Regions	Mutations				HBV genotype	MHC class	Clinical significance (P value)	Ref.
	Amino acid	Changes	Nucleotide	Changes
preCore	28	W28Stop	1896	G1896A	C2		HCC (n = 12) vs Mild (n = 5) (P = 0.093)	[27]
					A/D		HCC (P < 0.05), FHF (45.0%) vs AVH (17.4%) (P = 0.038)	[72]
Core	5	P5T/L/H	1913-1915	C1913A, C1914A/T, G1915A/C	C2	II	HCC (n = 5) vs Mild (n = 0) (P = 0.02)	[27]
		NC	1915	G1915A/C	C3		HCC (P = 0.020)	[70]
		P5R	1914	C1914G	C4		HCC (32.2%) vs ASC (5.0%)/CHB (7.8%)/LC (10.3%) (P < 0.05)	[72]
	78	NC	2134	C2134T	C5	Immuno-inactive	HCC (P = 0.001)	[70]
	83	E83D	2149	A2149T/C	C6	II	HCC (n = 4) vs Mild (n = 0) (P = 0.039)	[27]
	92	NC	2176	T2176C	C7	I and II	HCC (P = 0.139)	[70]
	97	I97F/L	2189-2191	A2189T/C, C2191T	C8	II	HCC (n = 13) vs Mild (n = 4) (P = 0.024)	[27, 73, 93]
	100	L100I	2198	C2198A	C9	II	HCC (n = 6) vs Mild (n = 1) (P = 0.046)	[27]

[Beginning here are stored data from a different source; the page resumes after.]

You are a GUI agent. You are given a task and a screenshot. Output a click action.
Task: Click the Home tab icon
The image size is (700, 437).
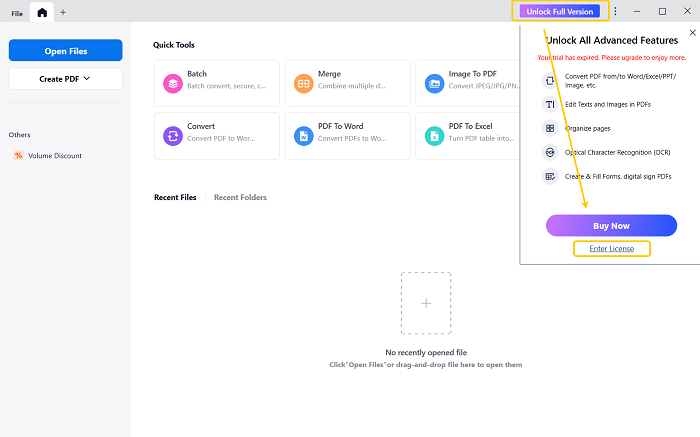click(x=42, y=12)
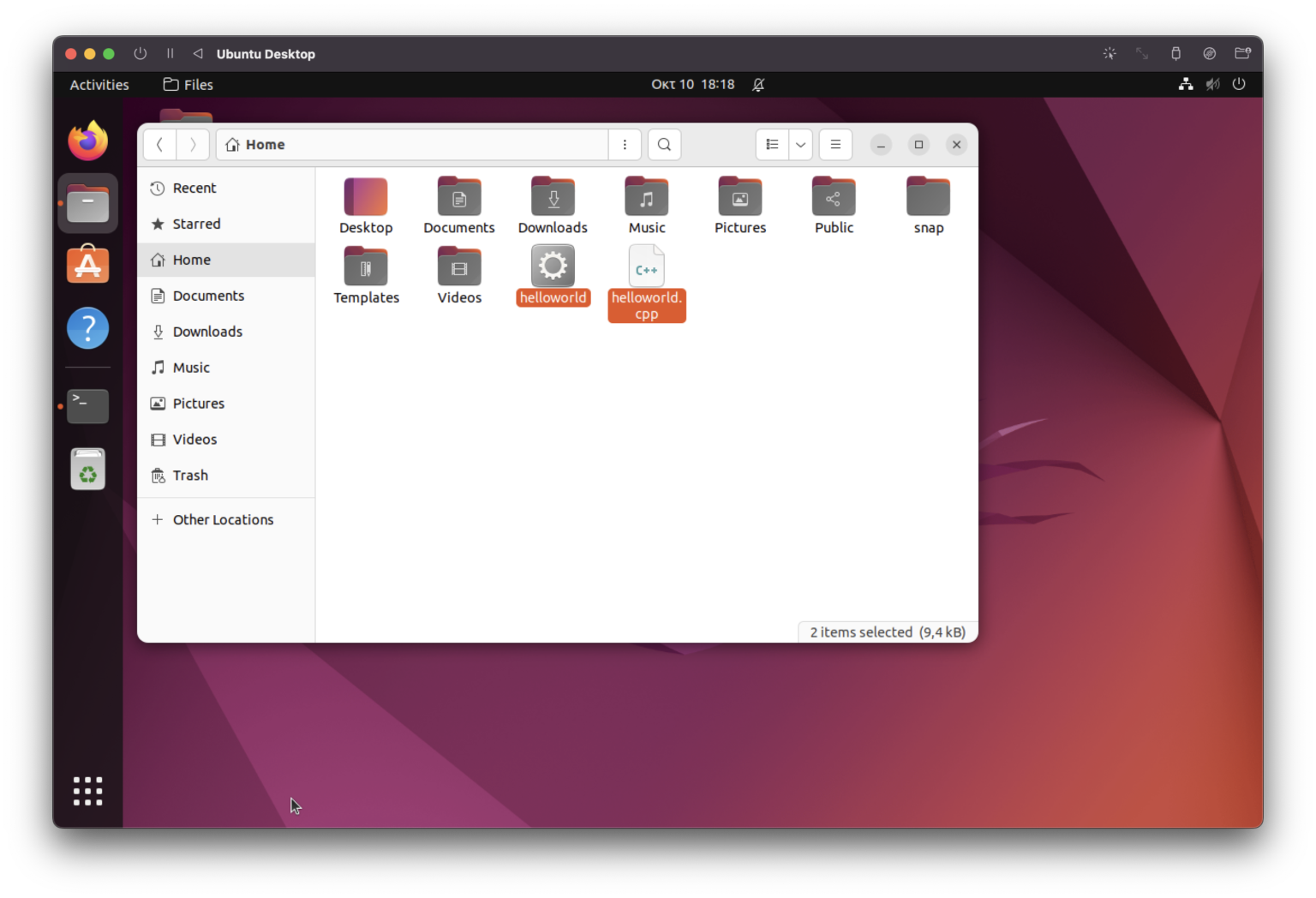Image resolution: width=1316 pixels, height=898 pixels.
Task: Open the Activities overview
Action: tap(99, 85)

	107	NC	2221	C2221T	C10	Immuno-inactive	HCC (P = 0.001)	[70]
	115	NC	2245	C2245T	C11	Immuno-inactive	HCC (P = 0.007)	[70]

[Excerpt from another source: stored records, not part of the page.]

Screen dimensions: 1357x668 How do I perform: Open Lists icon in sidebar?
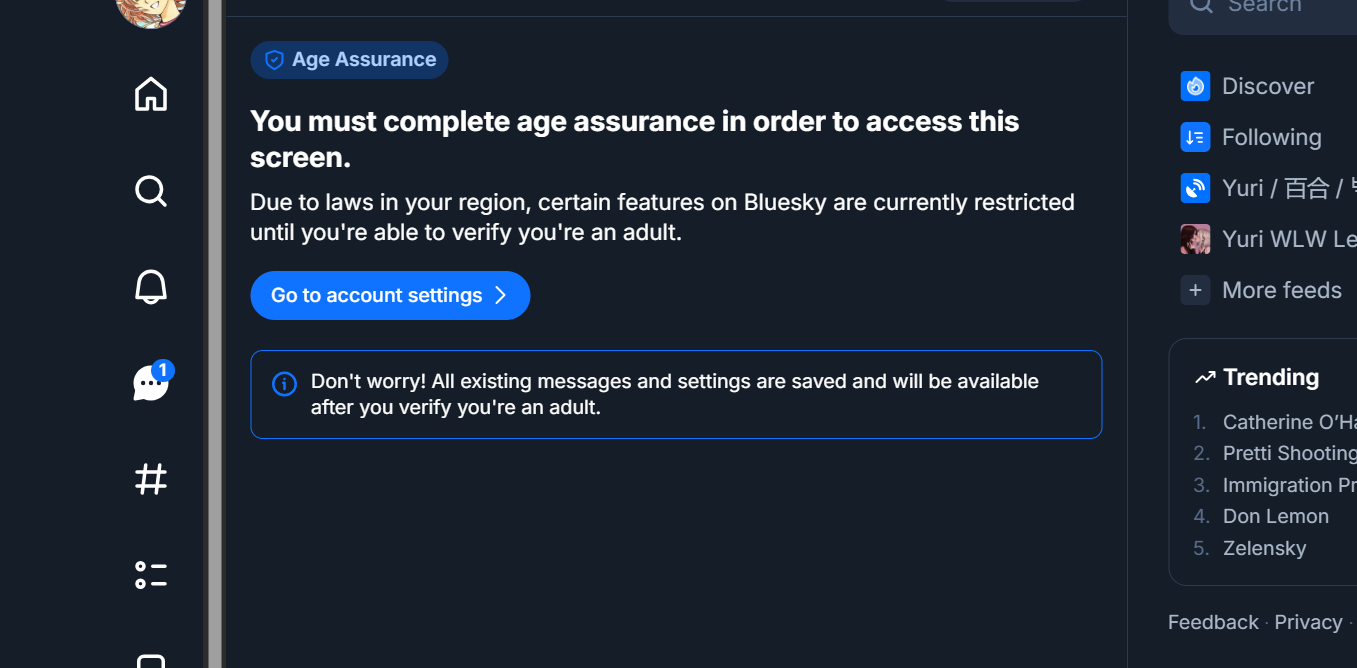[x=151, y=575]
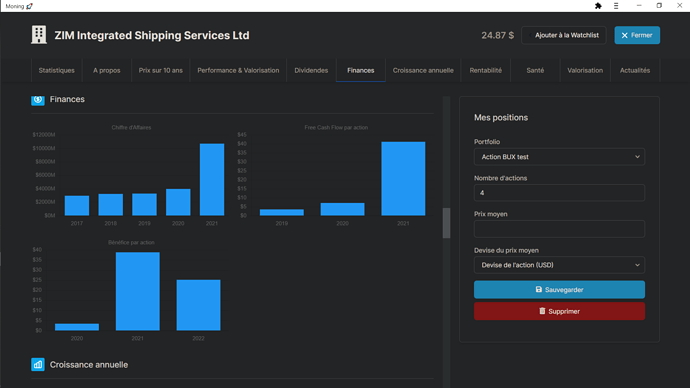Click the save disk icon on Sauvegarder
Image resolution: width=690 pixels, height=388 pixels.
(x=539, y=289)
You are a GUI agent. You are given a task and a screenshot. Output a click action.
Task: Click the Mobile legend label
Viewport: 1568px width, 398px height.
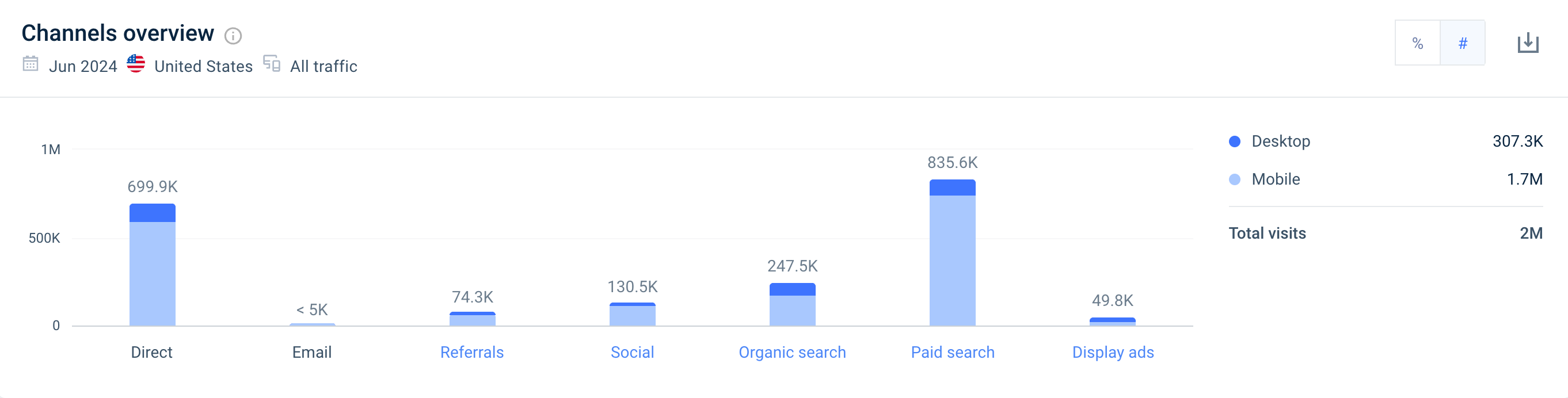(1275, 179)
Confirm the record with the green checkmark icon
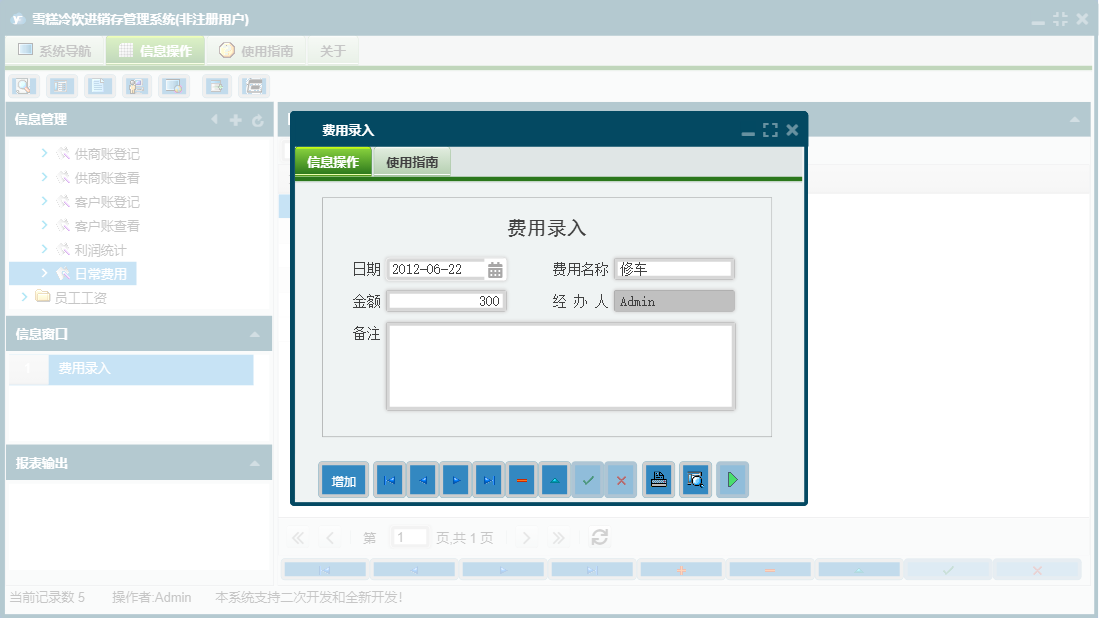 tap(588, 480)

	130	P130T	2288	C2288A	C12	I and II	HCC (P = 0.022)	[70]
	182	Q182K/Stop	2444-2445	C2444A/T, A2445G	C13	Immuno-inactive	HCC (n = 4) vs Mild (n = 0) (P = 0.039)	[27]

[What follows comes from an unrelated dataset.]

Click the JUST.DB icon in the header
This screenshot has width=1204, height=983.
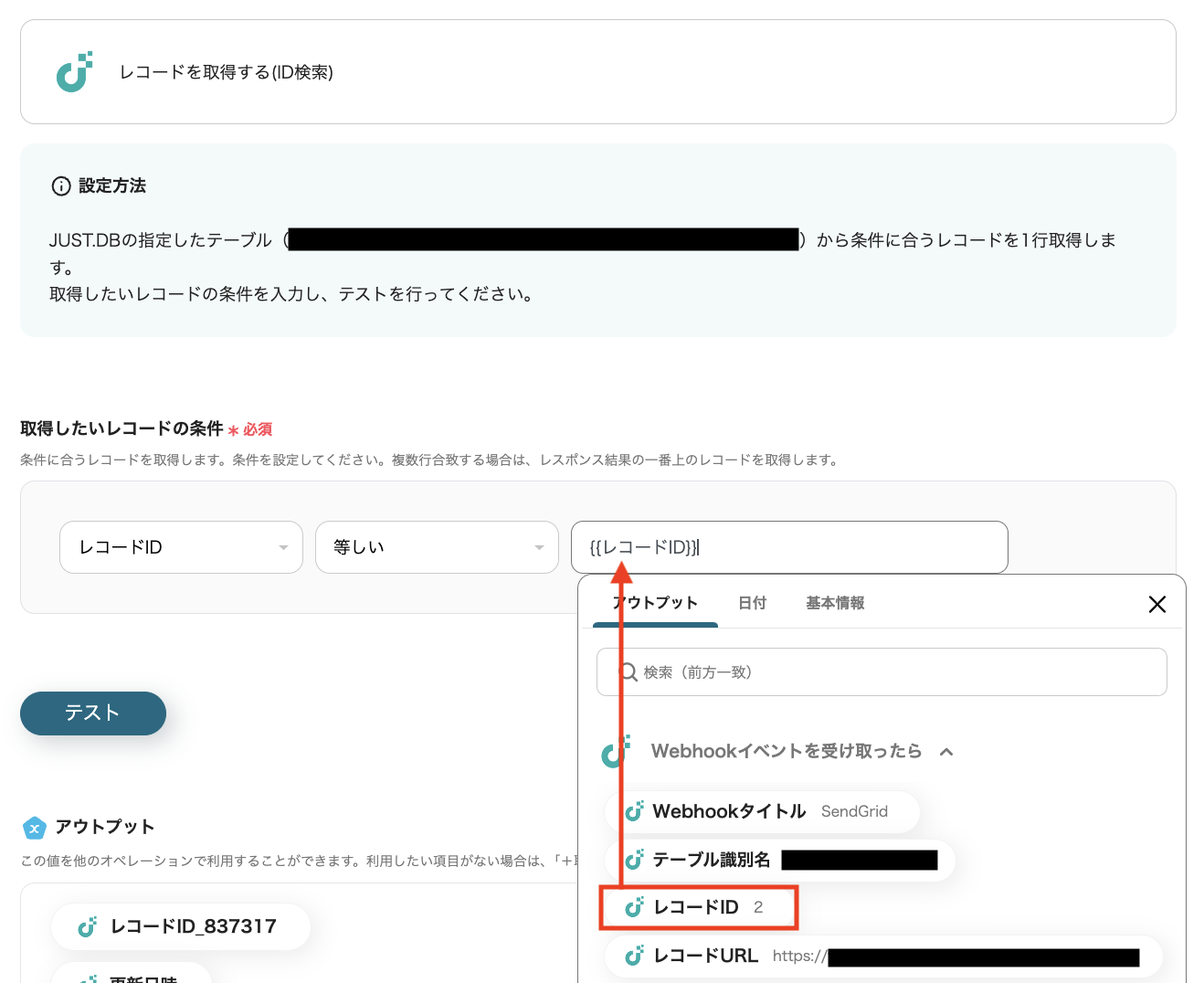point(75,71)
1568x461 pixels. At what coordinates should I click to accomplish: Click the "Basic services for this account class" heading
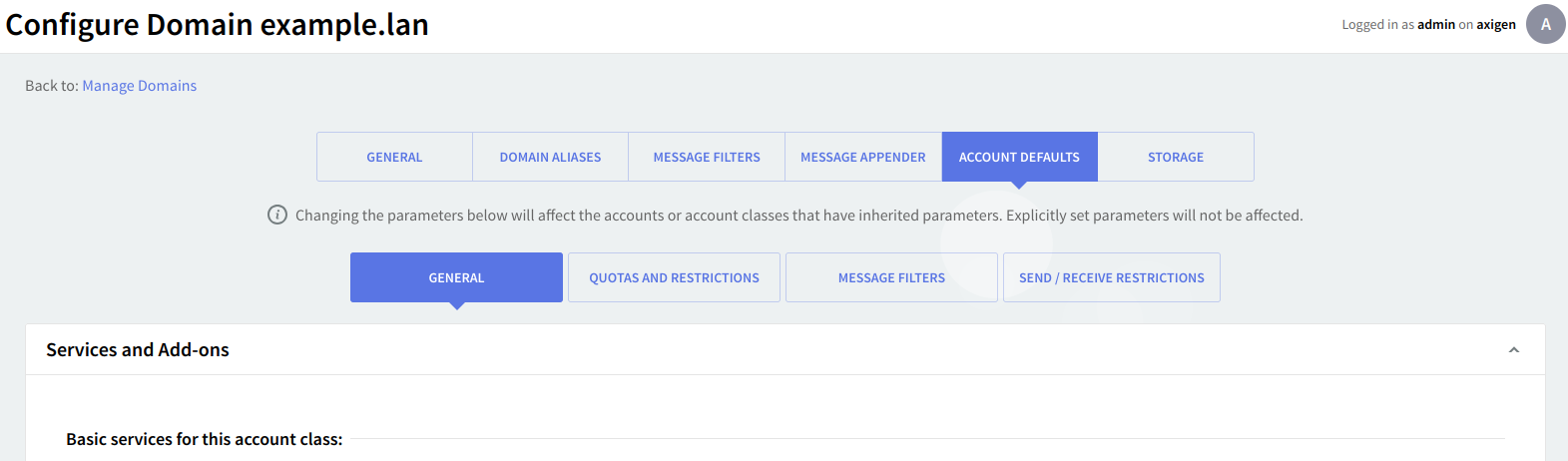pos(204,439)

ASC: Asymptomatic S antigen carrier; AVH: Acute viral hepatitis; CHB: Chronic hepatitis B; FHF: Fulminant hepatic failure; HCC: Hepatocellular carcinoma; LC: Liver cirrhosis; MHC: Major histocompatibility Complex; NC: No change.

CONCLUSION

Mutations in the preC/C region can affect HBeAg serostatus, HBV replication, nucleocapsid formation, and even pgRNA encapsidation[27,45,48,49,74]. Despite disparities in the infecting genotypes and in patient factors such as co-infection with HIV and patient ethnicity and geographical location, several preC/C mutation types that affect disease progression in chronic patients have been identified[61,77,78,87]. In general, mutations such as G1896A, which decrease or cause a loss of HBeAg, may contribute to disease progression via persistent HBV infection[21,102,103]. Immune-escape mutations in the M2RR of HBcAg, particularly in the hotspot region comprising amino acid residues 81-105, may contribute to persistent HBV infection that is related to disease progression[53,73,79,104]. Mutations such as I97F/L and P135Q, which inhibit core nucleocapsid formation, may also contribute to disease progression by evading host innate immunity[27,73,98,99]. The P5H/L/T mutation was shown to lead to hepatocarcinogenesis by inducing the ER stress-ROS axis (Figure 1). However, to better understand the clinical relevance of preC/C mutations, large, worldwide prospective studies on the clinical relevance of the different types of preC/C mutations are required, as are functional studies that relate the mutations to liver disease progression.

Figure 1 Schematic representation indicating role of mutations in the hepatitis B virus preC/C region in the disease progression of chronic patients. HBV: Hepatitis B virus; HCC: Hepatocellular carcinoma; ER: Endoplasmic reticulum; NF-κB: Nuclear factor kappa B.